Your objective - Once you have located the line containing "Z 容差 (963, 1223)" in the material below, return it exactly along with each line after it through the line containing "Medical transcription (307, 2084)".

*****

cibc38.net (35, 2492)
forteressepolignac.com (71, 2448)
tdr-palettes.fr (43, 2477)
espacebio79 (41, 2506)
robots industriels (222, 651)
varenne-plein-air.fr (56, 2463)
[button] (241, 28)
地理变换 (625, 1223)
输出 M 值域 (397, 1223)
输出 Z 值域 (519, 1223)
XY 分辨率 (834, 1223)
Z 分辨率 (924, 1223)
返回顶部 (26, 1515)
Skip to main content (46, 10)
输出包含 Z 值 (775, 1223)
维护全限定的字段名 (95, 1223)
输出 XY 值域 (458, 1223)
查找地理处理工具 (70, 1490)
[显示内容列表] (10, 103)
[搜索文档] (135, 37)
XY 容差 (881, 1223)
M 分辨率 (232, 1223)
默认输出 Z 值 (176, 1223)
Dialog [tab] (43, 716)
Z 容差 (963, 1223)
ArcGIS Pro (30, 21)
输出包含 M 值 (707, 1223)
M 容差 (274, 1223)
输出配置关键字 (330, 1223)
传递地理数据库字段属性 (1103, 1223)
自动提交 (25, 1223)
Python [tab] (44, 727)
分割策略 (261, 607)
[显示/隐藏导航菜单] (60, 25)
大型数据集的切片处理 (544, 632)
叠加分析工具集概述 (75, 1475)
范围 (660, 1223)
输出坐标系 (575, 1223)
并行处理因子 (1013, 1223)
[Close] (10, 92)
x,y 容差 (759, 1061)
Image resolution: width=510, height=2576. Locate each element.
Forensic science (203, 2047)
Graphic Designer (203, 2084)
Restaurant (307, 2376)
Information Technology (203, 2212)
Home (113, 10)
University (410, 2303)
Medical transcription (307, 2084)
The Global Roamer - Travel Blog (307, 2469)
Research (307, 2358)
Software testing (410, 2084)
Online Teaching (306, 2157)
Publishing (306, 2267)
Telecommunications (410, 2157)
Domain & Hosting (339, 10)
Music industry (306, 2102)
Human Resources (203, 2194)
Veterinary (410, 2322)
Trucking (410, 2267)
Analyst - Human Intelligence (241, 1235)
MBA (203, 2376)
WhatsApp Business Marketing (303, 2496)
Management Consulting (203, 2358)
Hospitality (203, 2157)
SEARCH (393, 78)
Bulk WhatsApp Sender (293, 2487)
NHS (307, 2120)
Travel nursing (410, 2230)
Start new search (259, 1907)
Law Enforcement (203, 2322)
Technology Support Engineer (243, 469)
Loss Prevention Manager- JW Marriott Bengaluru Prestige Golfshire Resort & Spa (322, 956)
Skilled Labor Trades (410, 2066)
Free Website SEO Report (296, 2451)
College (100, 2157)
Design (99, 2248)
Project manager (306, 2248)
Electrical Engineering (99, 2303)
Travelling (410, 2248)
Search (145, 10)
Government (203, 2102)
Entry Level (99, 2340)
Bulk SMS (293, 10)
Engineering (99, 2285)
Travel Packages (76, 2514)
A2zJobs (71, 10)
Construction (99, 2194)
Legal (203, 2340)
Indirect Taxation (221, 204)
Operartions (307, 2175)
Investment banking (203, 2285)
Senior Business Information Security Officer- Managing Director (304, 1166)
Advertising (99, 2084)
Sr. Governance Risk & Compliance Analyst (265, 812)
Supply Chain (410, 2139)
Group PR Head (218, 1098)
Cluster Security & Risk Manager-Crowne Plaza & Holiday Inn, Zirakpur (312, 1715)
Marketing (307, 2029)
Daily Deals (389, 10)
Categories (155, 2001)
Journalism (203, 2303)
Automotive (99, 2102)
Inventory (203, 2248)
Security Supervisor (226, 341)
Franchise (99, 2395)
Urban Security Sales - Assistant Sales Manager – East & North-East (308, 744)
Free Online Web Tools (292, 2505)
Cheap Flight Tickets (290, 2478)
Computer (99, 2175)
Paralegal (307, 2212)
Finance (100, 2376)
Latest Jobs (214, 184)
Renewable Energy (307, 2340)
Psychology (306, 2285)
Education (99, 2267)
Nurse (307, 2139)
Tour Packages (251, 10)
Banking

*****

Exercise response -
Z 容差 (963, 1223)
ArcGIS Pro (30, 21)
输出包含 M 值 (707, 1223)
M 容差 (274, 1223)
输出配置关键字 (330, 1223)
传递地理数据库字段属性 (1103, 1223)
自动提交 (25, 1223)
Python [tab] (44, 727)
分割策略 (261, 607)
[显示/隐藏导航菜单] (60, 25)
大型数据集的切片处理 (544, 632)
叠加分析工具集概述 (75, 1475)
范围 (660, 1223)
输出坐标系 (575, 1223)
并行处理因子 (1013, 1223)
[Close] (10, 92)
x,y 容差 (759, 1061)
Image resolution: width=510, height=2576. Locate each element.
Forensic science (203, 2047)
Graphic Designer (203, 2084)
Restaurant (307, 2376)
Information Technology (203, 2212)
Home (113, 10)
University (410, 2303)
Medical transcription (307, 2084)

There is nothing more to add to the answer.